In November 1995, the U.S. Fifth Circuit Court of Appeals reversed the
district court's decision and reinstated Nichols' conviction and death
sentence, ruling that the jury did not need to be instructed to
consider whether Nichols fired the fatal shot. The appeals court also
ruled that the district court's decision to grant Nichols a new trial
on the basis of the prosecution's statements at Williams' trial was
unsupported by law or precedent.
All of Nichols' subsequent appeals were denied.
Willie Ray Williams was convicted in January 1981 of capital murder,
after pleading guilty, and was sentenced to death. He was executed in
1995.
"I'm not telling you I'm not guilty of anything," Nichols said in an
interview from death row, but when Williams fired the fatal shot, "I
had already left." He said that in the robbery, Williams "got some
change. I got nothing."
Of his 25 years on death row, Nichols said, "Honestly, I thought I'd
be dead at 25," and that his time on death row was good and positive.
"I was able to grow and do a few things, experience life and meet
different people."
"I don't want to die, but I've come to terms. No doubt, I'm
regretful."
According to the Texas Department of Criminal Justice's director of
public information, Michelle Lyons, Nichols did not resist being taken
from his cell to the death chamber, but he "didn't cooperate either"

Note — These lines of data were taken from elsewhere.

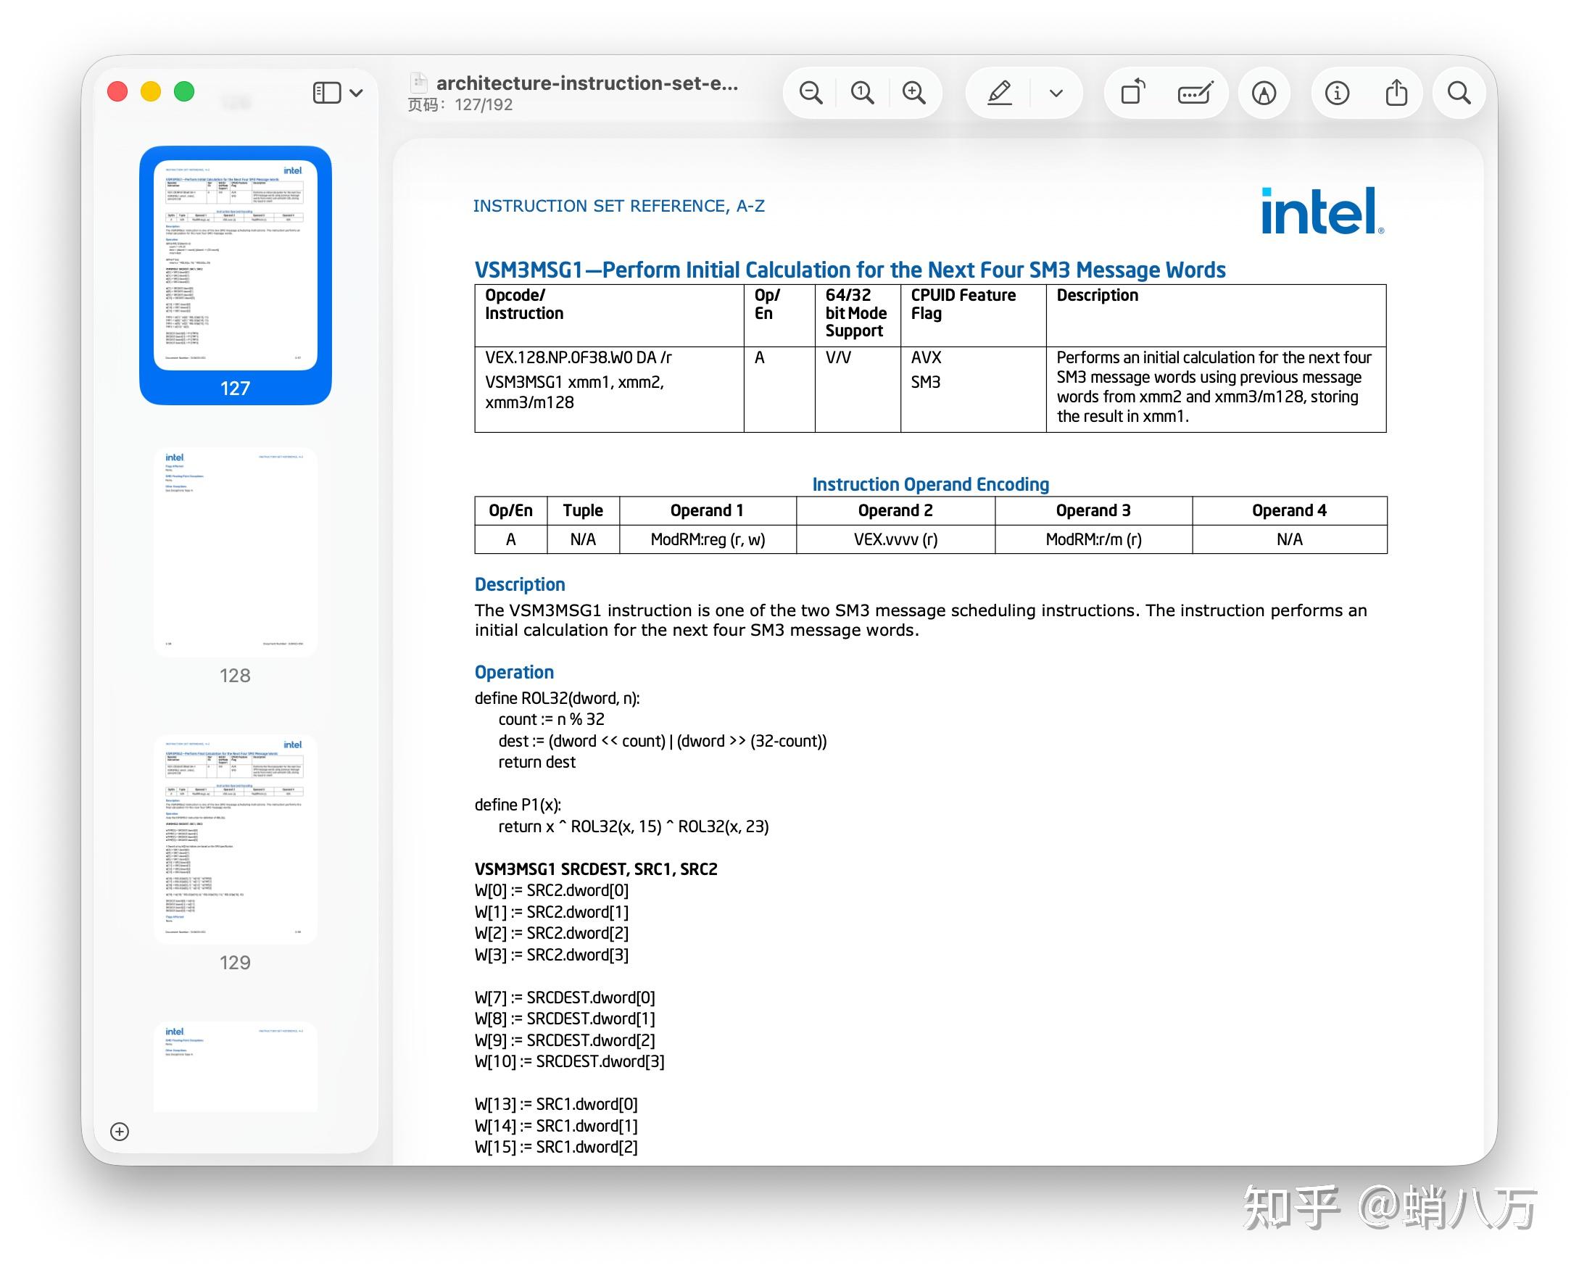Image resolution: width=1579 pixels, height=1273 pixels.
Task: Click the Search magnifier icon
Action: pyautogui.click(x=1458, y=93)
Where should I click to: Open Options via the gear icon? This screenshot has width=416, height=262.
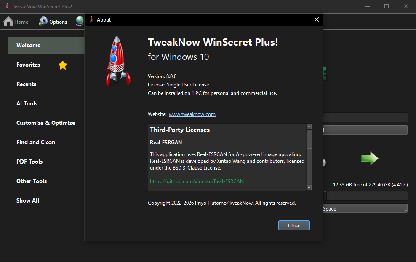coord(43,22)
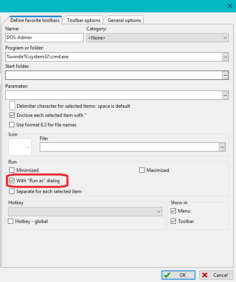Click the Name input field
Viewport: 236px width, 282px height.
pos(44,37)
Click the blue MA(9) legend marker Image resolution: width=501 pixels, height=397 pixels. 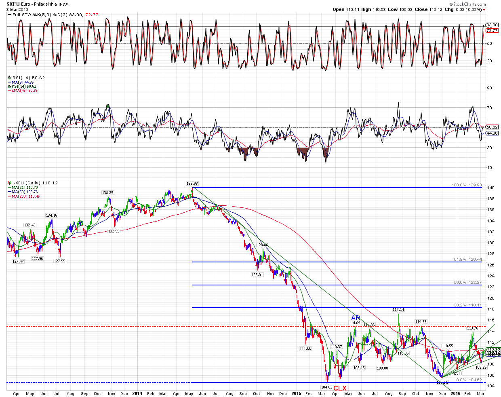click(x=9, y=82)
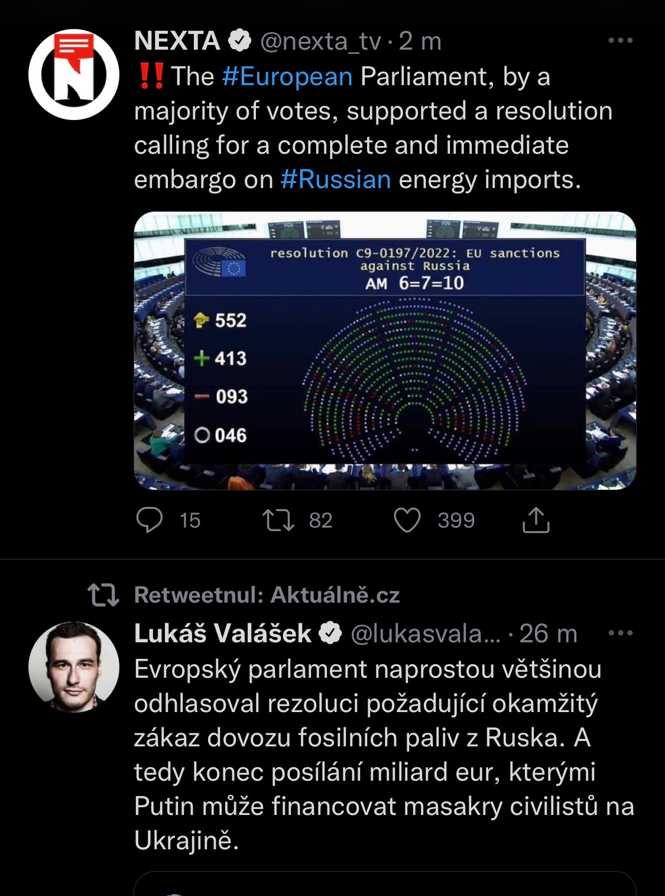The width and height of the screenshot is (665, 896).
Task: Click Lukáš Valášek verified badge
Action: pyautogui.click(x=330, y=633)
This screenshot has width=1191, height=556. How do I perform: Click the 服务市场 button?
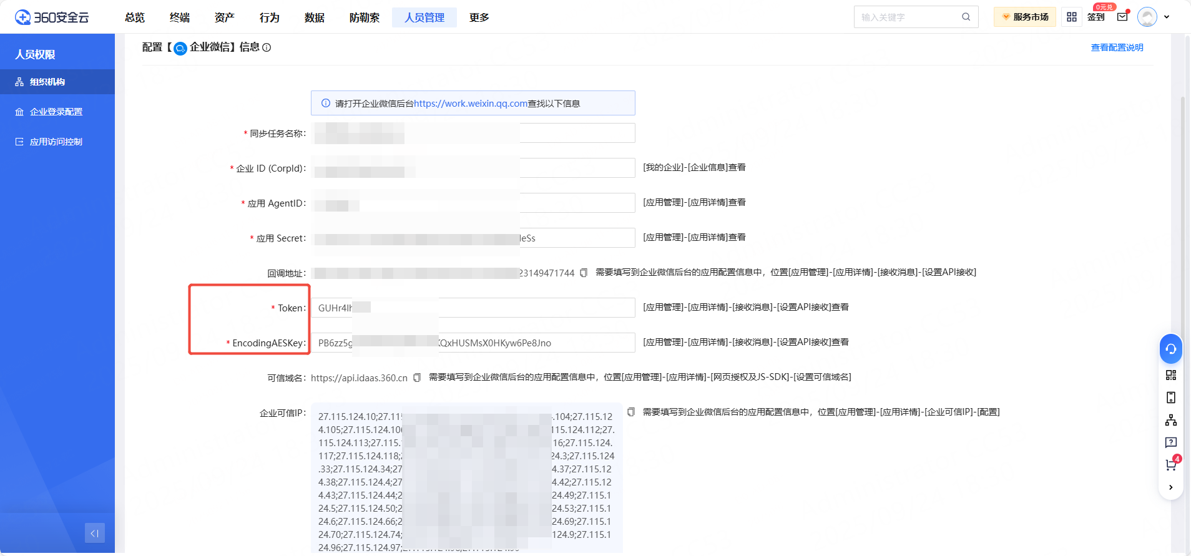tap(1024, 17)

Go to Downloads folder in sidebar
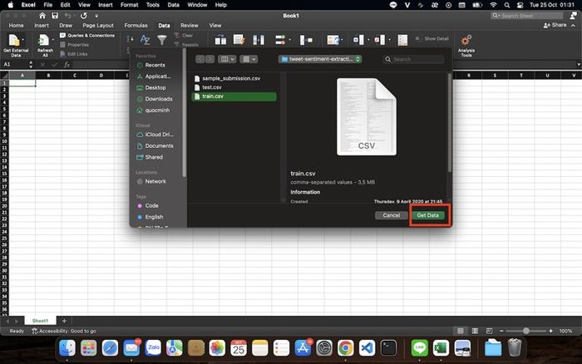click(x=158, y=99)
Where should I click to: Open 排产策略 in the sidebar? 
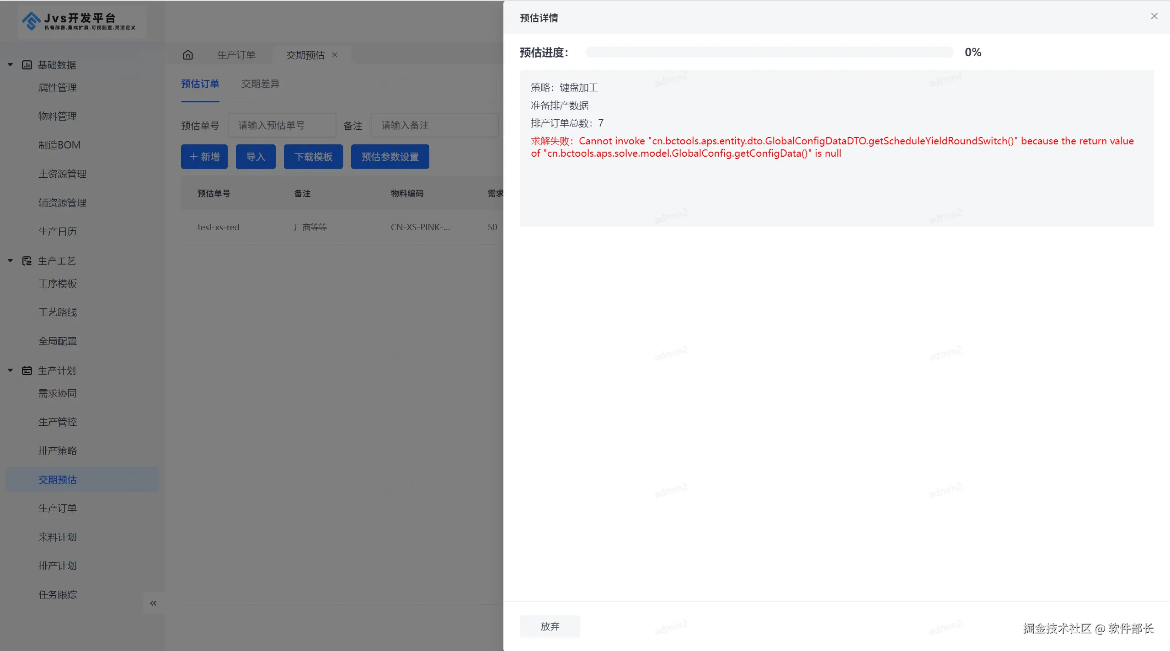[58, 450]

and had to be carried and strapped to the gurney by the five-man
tie-down team. Earlier in the day, Nichols was "uncooperative and
belligerent," Lyons said.
At his execution, when the warden asked Nichols if he wanted to make a
last statement, he answered, "Yes, yes I do." He then mentioned a
supervisory corrections officer on death row by name and uttered a
string of obscenities about her. Then he said, "That's all I got to
say." He then winked toward his parents and three brothers, who
witnessed his execution from a viewing room. The lethal injection was
then started. He was pronounced dead at 6:19 p.m.

By David Carson. Posted on 8 March 2007. Minor typographical correction made on 21 March 2007.